As you can see, as a diabetic there is a lot riding on how well you take care of your feet. Serious infections and perhaps even amputation can result if you don’t protect your feet from getting hurt, and closely monitor any injuries that do happen. Comfortable, wide shoes that don’t pinch or rub are therefore a crucial part of caring for your feet as a diabetic.
A Fresh Approach in How to Manage Type 2 Diabetes Symptoms - Just What You Have Been Looking For
Posted by admin in Prescription Diabetes Drugs on September 29th, 2009
IMPERCEPTIBLE DOES NOT MEAN HARMLESS
The perceptible type 2 diabetes symptoms are frequently absent, soft or intermittent, causing this disease to go unnoticed, sometimes for years. Nevertheless, serious long-term complications will result from these imperceptible type 2 diabetes symptoms anyway. These complications include vascular disease, coronary artery disease, renal failure due to nephropathy, vision problems due to retinopathy, tingling or loss of sensation, burning feet or feet pain due to neuropathy, heart failure from cardiomyopathy, and liver damage from steatohepatitis, among others.
Type?2 diabetes is habitually treated at the start by just escalating corporal activity and diminishing carbohydrate intake and body weight. These can bring back insulin sensitivity even when the mass loss is modest, for instance around 10 or 15?lb, particularly when it is in abdominal overweight.
It is frequently possible to attain long-term acceptable blood glucose control and lessen the diabetes symptoms with these measures alone. However, the core tendency to insulin resistance is not gone, and so consideration to diet, weight loss and exercise must persist. The customary next step, if required, is treatment with oral antidiabetic medication.
TAKE CONTROL: DO NOT PROCRASTINATE
When the ailment progresses, the inability of insulin secretion worsens too, and therapeutic substitution of insulin frequently becomes indispensable.
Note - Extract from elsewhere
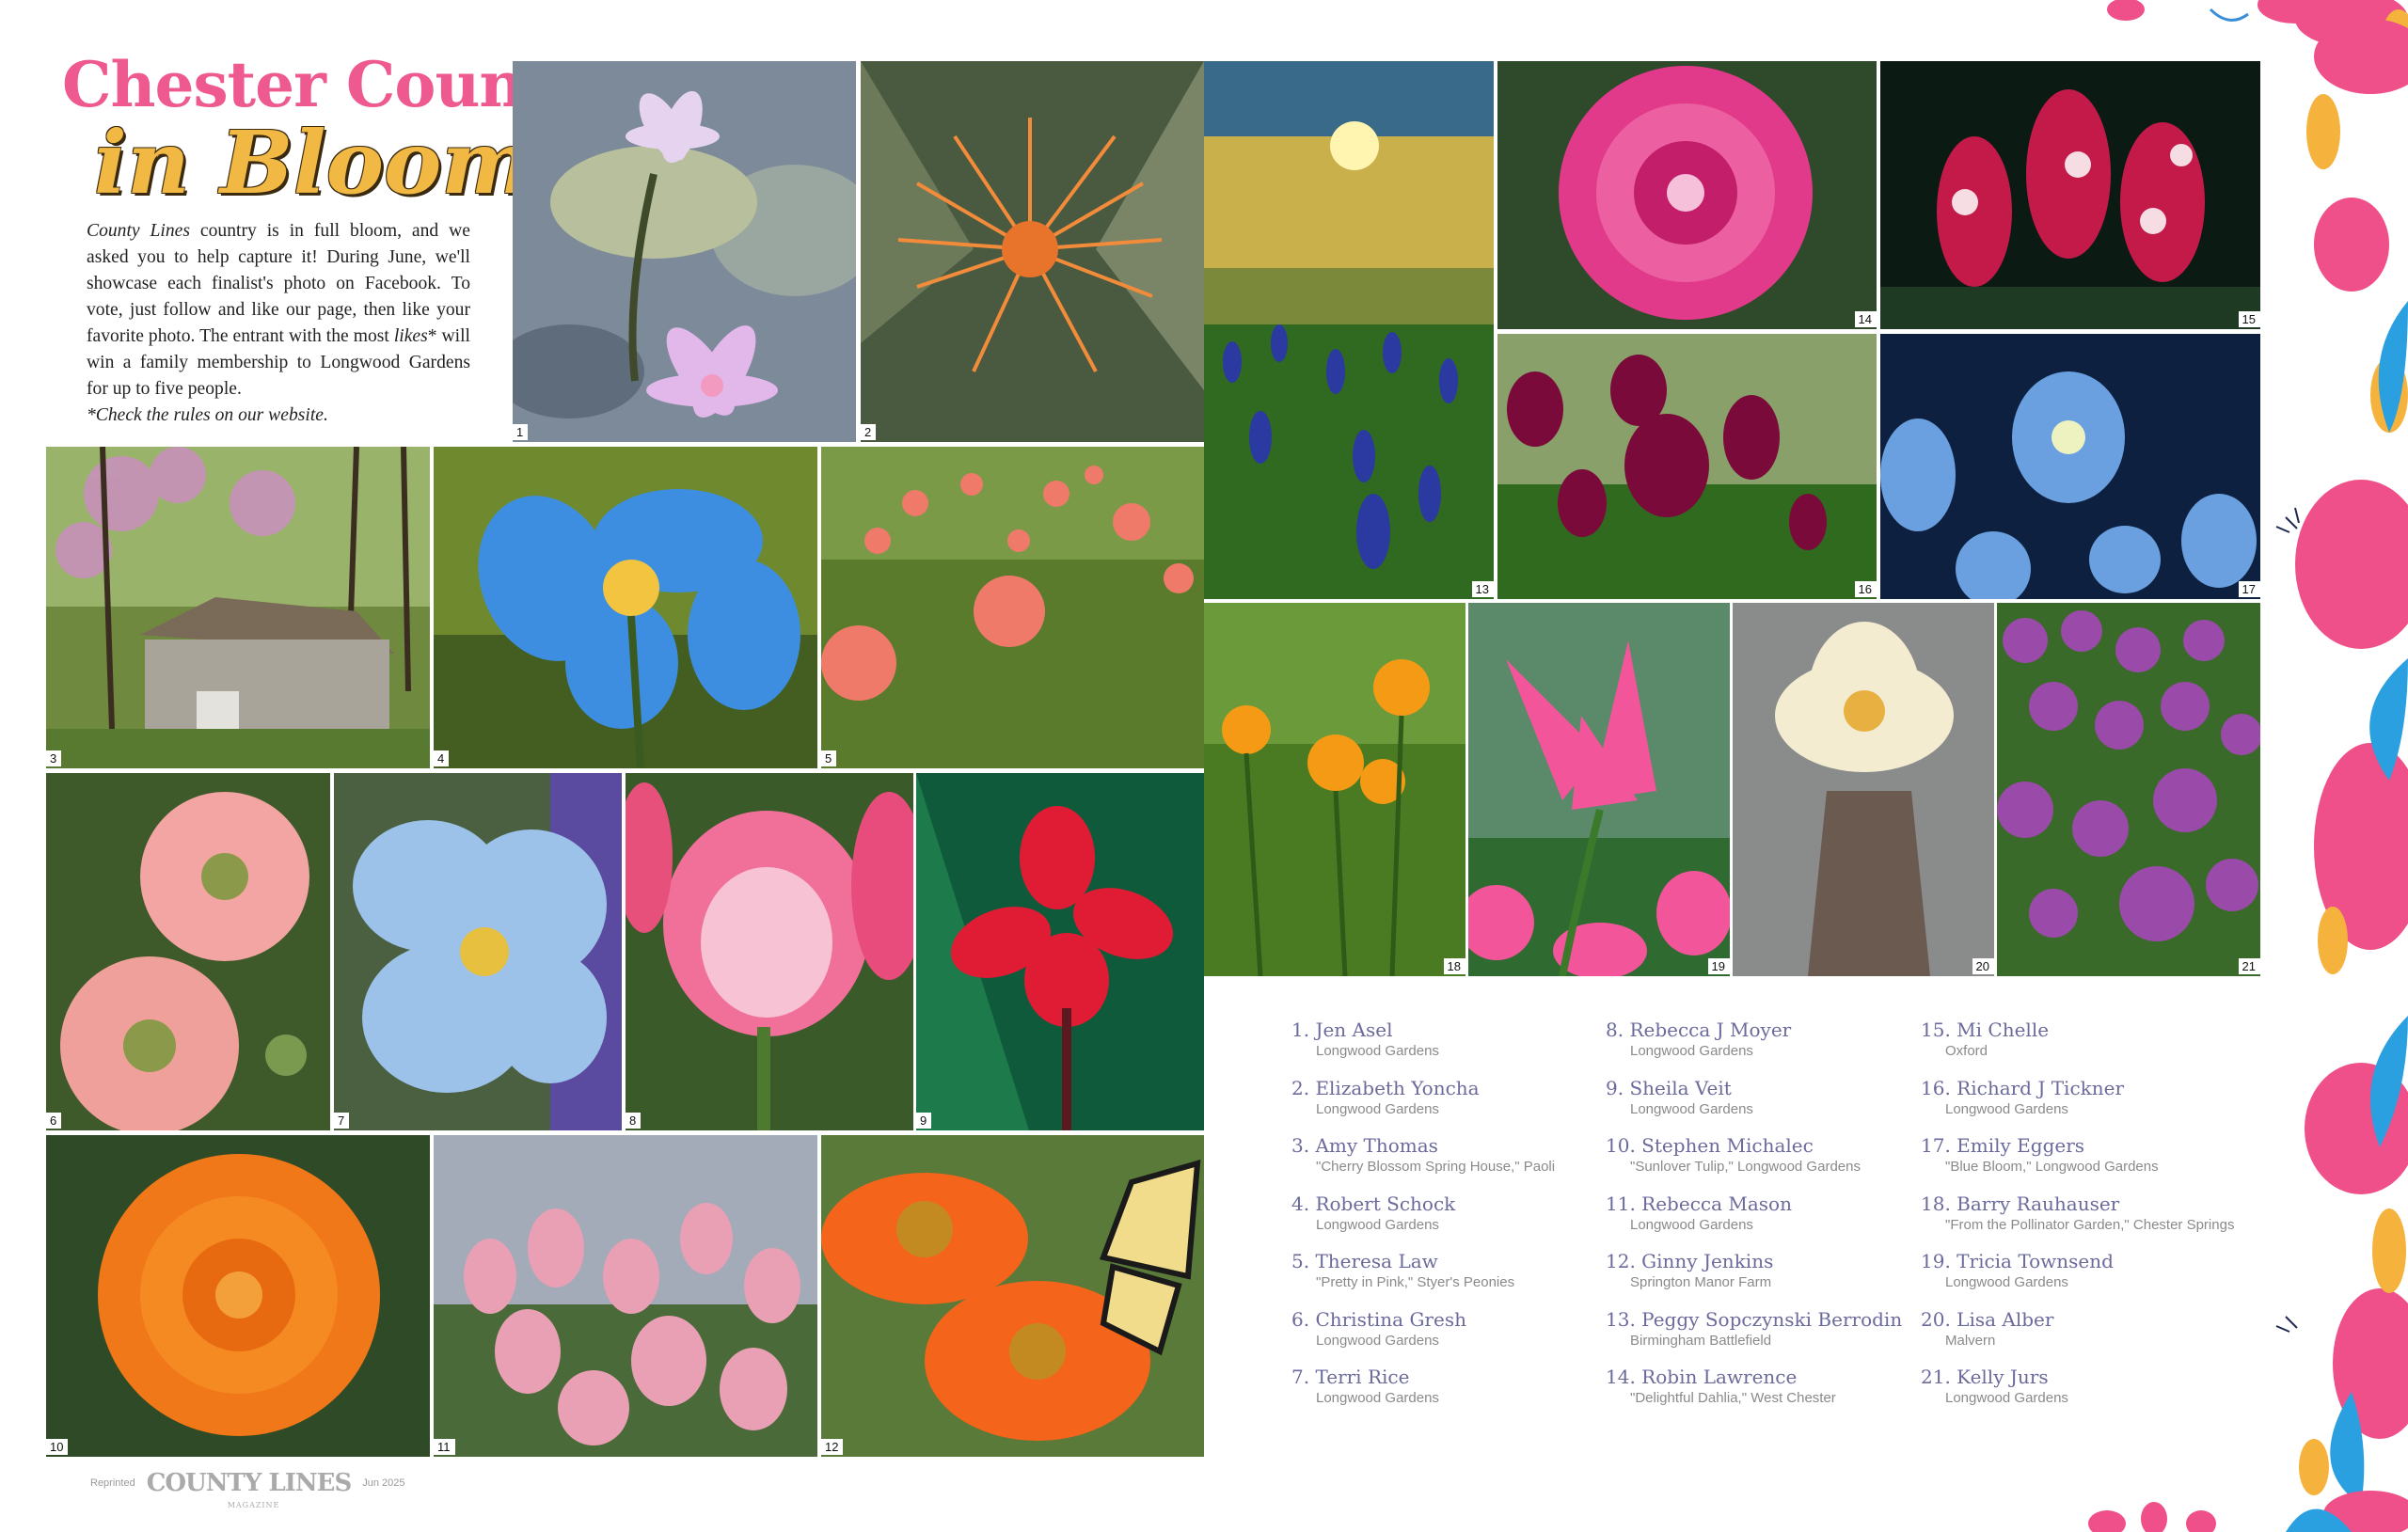 The image size is (2408, 1532). Describe the element at coordinates (1702, 1377) in the screenshot. I see `credit-name: 14. Robin Lawrence` at that location.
There are abundant theories as to the precise mechanism in type?2 diabetes and its origin.
Fat located around the waist in relation to abdominal organs, called central obesity, is known to incline individuals to insulin resistance. Abdominal fat is especially vigorous hormonally, secreting a set of hormones called adipokines that may probably damage glucose tolerance.
Obesity is present in more than 50% of patients diagnosed with type?2 diabetes. Other possible causes include aging and family history: almost 20 percent of aged patients in the USA suffer from diabetes, and type?2 is much more widespread in those with relatives who have had it.
Type?2 diabetes has begun to affect more and more children and adolescents in the last 10 years, probably in association with the increased occurrence of childhood obesity seen in some places in recent decades.
Low levels of blood sugar, called hypoglycemia, one of the most dangerous symptoms of diabetes, may lead to seizures or episodes of coma and must be treated immediately, via an emergency high-glucose gel positioned in the patient’s oral cavity, or an injection of glucagon or intravenous dextrose.
Type?2 diabetes mellitus is due to insulin insensitivity or reduced sensitivity, combined with comparatively reduced insulin emission which in some cases becomes complete. The imperfect openness of body tissues to insulin almost unquestionably involves the insulin receptors in the cell membranes. Nevertheless, the exact defects are not known yet.
At the start, insulin production is only somewhat impaired in type?2 diabetes, so oral medication, often prescribed in a variety of combinations, can be taken to improve insulin production, to regulate excessive release of glucose by the liver and to soothe insulin resistance to some extent as well. At the same time, to diminish the symptoms of diabetes. But if you do not act fast, the story can be completely different.